Fortunately, there is widespread recognition of this fact and a willingness to take action, as reflected by the Presidential directive. SPD-3 is a comprehensive policy establishing nine goals that will maintain U.S. leadership in this area. Of those nine goals, the Department of Commerce has been assigned to lead or co-lead the efforts in seven of them. These include developing a new construct for disseminating government SSA to the public, encouraging U.S. commercial leadership in this area, and improving SSA data interoperability to enable greater data sharing. We are drawing upon resources at NIST, the patent office, and of course our interagency partners to pursue these efforts.

In particular, we are working hand-in-glove with DOD to ensure a seamless transition as we handoff the SSA data provider role from DOD to DOC. For the near term, we anticipate having DOC employees trained up at Vandenberg AFB on how to perform the functions that DOD staff perform, and work side-by-side to provide the same level of service offered today. While that goes on, we are looking to establish our own service center at a DOC facility.

We are also talking with commercial providers of SSA and STM, some of whom may soon have operational capabilities rivaling those of DOD. We want to see how we can leverage those commercial capabilities to enhance our services to the public. We also may want to certify them to meet government standards so that there can be a competitive commercial market for the provision of SSA data and STM services.

When we talk about space traffic management, we’re not really talking about being the traffic cops of space—directing satellites to turn left or right. We envision STM more like how our National Weather Service operates, providing alerts and warnings so that individuals can decide how to respond to inbound hazards. The analogy goes further, because we will need to ingest and process a wide variety of SSA data inputs into our models, just like the weather service does, including data from government systems, foreign partners, and the private sector. And one of our goals is to stimulate commercial activity in this area, just as NOAA’s free distribution of weather data enables a multi-billion commercial industry of weather apps, TV networks, and value added services catering to insurance companies, oil rigs, fishing boats, etc.

This is a huge new responsibility we are taking on, and one that is more operational in nature than the Office of Space Commerce’s current role of policy coordination. The stakes are high, and so are expectations. But the Department of Commerce is up to the challenge. We are executing a similar responsibility in the area of weather. And in fact, back in early days of aviation, the Department of Commerce housed the nation’s original Bureau of Air Commerce that set flight safety standards, certified aircraft, and licensed pilots to promote stability and growth in the nascent aviation industry. Our proposed bureau of space commerce is looking to do the same kind of thing for satellites in space.

Summary

So I’ve just given you a firehose of information, but hopefully what you take away from it all is that:

1) The Department of Commerce is, indeed, very much involved with space;
2) We have a Secretary of Commerce who wants to do even more to promote commercial activity in space; and
3) We have a President and National Space Council who are tasking him to do so in many different ways, and we are marching to those orders as fast as we can.

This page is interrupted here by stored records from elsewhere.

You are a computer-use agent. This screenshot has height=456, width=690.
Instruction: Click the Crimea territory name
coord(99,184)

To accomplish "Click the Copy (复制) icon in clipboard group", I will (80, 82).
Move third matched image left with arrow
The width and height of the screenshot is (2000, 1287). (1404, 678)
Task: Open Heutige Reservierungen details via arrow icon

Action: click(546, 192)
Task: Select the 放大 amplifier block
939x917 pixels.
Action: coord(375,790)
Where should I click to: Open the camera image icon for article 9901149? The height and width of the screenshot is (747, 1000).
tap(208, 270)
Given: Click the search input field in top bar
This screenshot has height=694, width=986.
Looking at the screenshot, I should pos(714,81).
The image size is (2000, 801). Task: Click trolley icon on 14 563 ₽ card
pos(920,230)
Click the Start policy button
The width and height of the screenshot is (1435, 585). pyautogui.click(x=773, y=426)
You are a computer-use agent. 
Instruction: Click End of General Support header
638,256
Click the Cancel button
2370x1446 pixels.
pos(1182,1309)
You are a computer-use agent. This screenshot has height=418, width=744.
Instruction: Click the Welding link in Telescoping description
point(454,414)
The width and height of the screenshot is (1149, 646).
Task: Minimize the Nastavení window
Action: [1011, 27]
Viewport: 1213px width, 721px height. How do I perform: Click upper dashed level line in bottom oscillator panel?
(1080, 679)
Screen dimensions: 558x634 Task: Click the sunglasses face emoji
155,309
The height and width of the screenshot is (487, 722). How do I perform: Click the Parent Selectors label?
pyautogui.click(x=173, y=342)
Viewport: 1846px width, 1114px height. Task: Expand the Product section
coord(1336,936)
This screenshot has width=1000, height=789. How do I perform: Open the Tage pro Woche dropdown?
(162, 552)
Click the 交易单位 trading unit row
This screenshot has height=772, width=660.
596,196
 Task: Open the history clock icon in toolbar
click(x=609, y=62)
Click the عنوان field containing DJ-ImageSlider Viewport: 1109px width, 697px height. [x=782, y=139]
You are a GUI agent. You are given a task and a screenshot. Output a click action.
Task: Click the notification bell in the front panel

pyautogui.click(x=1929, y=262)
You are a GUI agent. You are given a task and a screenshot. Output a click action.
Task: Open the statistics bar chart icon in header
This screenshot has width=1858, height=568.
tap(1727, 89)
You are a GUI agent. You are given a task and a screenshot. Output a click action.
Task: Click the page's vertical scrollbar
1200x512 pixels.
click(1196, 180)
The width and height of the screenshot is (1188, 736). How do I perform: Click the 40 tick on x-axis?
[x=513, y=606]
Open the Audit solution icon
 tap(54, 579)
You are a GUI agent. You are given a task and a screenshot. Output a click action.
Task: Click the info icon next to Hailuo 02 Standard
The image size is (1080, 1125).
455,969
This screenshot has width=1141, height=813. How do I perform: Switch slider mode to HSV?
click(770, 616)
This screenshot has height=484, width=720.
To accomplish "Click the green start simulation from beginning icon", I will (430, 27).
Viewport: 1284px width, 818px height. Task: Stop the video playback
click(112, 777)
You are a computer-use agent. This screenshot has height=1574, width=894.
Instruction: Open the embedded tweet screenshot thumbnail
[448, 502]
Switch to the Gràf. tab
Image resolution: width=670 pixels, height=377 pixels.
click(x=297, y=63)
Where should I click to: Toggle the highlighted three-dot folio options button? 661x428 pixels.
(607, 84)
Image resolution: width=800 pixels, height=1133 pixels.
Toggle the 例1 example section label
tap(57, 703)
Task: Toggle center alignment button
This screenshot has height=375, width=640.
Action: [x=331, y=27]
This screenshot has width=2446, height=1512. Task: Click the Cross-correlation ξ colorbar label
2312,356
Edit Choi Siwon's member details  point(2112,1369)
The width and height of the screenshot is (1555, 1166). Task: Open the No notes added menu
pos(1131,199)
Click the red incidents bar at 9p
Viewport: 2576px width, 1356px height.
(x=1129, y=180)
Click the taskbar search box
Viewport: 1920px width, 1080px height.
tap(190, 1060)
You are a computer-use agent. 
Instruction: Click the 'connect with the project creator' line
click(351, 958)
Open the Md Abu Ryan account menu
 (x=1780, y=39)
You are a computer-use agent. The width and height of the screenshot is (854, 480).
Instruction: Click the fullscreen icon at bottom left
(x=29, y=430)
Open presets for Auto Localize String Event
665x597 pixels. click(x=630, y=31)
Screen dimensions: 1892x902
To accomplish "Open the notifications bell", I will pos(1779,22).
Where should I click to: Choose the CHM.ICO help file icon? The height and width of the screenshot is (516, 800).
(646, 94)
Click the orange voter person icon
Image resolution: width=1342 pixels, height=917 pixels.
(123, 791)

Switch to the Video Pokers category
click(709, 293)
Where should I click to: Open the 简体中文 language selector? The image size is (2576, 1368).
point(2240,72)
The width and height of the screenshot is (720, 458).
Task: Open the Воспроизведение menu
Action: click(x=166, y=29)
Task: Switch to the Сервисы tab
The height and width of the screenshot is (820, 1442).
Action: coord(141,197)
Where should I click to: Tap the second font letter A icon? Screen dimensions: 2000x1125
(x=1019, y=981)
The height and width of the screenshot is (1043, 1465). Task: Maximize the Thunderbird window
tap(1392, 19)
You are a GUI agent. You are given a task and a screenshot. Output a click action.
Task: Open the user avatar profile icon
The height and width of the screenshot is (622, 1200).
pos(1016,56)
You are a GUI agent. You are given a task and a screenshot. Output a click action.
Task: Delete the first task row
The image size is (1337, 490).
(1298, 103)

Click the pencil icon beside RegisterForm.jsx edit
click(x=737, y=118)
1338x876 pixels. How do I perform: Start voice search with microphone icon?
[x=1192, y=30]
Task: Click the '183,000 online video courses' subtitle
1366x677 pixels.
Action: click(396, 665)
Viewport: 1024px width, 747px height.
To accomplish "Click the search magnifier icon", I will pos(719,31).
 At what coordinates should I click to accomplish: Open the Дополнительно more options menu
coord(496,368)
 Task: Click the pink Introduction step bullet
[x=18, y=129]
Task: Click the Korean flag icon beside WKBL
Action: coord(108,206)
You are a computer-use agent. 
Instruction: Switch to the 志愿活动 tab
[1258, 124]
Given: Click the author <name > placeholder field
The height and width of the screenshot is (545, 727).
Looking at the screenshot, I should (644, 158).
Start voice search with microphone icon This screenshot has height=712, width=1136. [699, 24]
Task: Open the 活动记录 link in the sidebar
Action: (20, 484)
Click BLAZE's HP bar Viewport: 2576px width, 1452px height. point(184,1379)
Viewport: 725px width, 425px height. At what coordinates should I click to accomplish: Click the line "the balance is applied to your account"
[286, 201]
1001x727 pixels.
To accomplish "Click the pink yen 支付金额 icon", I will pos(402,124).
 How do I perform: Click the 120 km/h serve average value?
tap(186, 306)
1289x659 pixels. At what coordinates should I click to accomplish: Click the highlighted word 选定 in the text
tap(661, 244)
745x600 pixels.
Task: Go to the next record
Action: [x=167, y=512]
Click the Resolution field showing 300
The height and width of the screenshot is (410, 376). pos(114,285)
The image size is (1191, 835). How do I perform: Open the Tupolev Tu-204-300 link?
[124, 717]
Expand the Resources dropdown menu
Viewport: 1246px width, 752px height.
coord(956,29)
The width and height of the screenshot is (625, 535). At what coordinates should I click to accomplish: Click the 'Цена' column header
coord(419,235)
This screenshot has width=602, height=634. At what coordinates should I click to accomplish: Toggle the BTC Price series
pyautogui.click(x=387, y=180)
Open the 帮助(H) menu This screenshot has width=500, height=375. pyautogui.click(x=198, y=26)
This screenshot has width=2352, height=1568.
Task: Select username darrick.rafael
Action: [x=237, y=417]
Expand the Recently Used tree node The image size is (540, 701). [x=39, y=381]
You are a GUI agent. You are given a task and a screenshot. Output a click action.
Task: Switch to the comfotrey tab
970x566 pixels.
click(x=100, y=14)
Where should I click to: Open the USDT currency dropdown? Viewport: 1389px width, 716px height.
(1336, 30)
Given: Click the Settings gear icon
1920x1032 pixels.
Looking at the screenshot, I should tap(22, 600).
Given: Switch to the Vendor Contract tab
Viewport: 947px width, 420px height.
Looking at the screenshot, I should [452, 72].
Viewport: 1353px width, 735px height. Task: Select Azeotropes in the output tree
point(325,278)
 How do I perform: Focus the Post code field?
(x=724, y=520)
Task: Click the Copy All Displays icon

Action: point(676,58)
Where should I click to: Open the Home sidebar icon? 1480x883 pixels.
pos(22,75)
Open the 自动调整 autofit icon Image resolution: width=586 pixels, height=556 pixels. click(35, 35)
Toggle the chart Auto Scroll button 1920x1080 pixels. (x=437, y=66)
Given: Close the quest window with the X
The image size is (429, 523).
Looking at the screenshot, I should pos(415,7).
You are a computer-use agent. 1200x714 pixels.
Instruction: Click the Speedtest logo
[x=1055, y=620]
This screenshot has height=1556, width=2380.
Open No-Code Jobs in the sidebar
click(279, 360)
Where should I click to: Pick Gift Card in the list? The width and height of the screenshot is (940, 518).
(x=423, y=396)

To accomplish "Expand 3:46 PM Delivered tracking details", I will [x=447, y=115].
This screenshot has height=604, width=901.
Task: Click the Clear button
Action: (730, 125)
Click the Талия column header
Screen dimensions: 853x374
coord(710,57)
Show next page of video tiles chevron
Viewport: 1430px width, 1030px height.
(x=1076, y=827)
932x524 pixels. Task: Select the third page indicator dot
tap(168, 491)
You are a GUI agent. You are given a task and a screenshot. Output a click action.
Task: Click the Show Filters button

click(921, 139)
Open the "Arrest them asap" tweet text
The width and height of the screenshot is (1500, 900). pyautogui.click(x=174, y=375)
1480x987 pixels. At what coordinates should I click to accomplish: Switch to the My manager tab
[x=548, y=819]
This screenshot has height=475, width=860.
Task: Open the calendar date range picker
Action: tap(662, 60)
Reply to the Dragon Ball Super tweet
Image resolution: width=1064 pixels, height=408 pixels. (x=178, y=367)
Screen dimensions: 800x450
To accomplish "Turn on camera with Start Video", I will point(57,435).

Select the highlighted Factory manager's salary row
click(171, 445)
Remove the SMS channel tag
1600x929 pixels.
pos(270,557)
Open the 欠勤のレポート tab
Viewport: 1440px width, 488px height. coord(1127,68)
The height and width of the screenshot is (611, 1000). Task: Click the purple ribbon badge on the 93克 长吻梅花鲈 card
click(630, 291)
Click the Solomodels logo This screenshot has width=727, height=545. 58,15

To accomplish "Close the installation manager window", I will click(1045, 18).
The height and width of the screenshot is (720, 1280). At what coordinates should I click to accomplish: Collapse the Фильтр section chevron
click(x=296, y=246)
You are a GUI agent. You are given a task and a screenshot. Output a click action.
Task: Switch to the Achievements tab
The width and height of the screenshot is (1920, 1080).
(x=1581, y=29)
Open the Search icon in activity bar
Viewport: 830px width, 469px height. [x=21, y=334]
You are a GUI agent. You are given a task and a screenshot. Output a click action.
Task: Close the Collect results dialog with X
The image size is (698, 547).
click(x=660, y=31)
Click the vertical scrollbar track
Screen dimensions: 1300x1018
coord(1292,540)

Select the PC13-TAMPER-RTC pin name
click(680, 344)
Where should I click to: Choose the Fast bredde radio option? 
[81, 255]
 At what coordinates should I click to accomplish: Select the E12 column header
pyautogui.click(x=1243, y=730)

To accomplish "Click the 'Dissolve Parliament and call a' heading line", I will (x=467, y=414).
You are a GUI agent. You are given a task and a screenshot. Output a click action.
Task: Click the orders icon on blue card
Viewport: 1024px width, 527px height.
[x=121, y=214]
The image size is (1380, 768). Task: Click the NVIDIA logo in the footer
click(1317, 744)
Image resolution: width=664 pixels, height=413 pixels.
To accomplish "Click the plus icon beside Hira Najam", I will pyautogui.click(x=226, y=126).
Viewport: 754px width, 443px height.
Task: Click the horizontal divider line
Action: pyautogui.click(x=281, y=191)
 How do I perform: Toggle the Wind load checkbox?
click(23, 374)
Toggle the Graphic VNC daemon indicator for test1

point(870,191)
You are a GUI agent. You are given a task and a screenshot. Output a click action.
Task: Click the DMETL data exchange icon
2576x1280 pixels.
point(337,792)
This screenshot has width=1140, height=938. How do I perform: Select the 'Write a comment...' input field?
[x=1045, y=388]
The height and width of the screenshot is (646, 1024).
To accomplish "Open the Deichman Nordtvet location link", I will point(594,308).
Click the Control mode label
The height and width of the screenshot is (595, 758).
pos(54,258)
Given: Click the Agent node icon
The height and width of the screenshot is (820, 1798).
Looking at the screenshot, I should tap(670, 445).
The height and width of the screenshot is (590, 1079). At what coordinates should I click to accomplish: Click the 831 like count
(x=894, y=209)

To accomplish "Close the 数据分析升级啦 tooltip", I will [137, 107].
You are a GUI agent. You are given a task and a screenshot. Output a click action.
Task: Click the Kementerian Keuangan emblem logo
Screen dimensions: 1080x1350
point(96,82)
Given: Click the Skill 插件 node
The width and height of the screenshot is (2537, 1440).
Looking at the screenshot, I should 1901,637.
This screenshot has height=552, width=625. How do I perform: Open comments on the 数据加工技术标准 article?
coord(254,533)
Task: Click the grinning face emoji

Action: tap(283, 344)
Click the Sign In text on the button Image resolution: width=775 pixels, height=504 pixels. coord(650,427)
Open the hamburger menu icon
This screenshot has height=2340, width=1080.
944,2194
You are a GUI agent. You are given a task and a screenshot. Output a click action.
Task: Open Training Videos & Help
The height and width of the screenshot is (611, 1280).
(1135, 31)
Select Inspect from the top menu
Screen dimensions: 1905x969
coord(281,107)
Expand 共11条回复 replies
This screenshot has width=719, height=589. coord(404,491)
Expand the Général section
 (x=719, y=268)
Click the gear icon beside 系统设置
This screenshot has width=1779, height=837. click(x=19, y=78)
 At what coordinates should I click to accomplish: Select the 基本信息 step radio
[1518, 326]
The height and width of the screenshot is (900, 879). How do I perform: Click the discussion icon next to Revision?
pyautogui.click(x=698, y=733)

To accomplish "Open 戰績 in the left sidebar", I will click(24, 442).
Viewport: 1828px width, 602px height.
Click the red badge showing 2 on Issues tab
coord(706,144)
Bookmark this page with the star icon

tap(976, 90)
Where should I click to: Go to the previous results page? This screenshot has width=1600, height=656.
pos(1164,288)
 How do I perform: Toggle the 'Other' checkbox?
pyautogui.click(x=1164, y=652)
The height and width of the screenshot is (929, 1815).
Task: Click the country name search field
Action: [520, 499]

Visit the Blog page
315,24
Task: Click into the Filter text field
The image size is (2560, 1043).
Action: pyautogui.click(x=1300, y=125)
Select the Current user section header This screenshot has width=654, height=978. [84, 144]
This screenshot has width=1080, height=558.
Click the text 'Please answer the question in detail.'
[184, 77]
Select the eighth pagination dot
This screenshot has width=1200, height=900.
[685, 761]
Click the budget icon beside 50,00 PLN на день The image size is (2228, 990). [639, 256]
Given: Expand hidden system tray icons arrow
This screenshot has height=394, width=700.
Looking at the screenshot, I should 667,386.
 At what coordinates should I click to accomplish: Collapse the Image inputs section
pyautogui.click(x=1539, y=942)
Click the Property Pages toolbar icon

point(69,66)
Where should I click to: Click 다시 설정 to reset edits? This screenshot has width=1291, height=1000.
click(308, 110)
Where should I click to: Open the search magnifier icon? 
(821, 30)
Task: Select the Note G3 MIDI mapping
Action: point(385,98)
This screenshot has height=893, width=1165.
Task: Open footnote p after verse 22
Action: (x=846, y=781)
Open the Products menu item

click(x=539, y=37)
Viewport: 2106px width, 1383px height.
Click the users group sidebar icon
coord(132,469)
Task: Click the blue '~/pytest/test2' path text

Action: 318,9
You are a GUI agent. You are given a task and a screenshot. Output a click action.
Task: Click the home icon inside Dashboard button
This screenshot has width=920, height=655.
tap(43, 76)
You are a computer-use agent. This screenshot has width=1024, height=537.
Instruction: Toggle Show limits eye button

This is certainly an exciting time to be at the Department of Commerce, and in the space industry, which is driving so much new innovation and economic activity in the United States. We look forward to working with you, our industry constituents, to better serve and advocate for commercial space interests within the federal government and internationally.

Thank you for your attention this morning, thanks again for the invitation, and I look forward to answering your questions.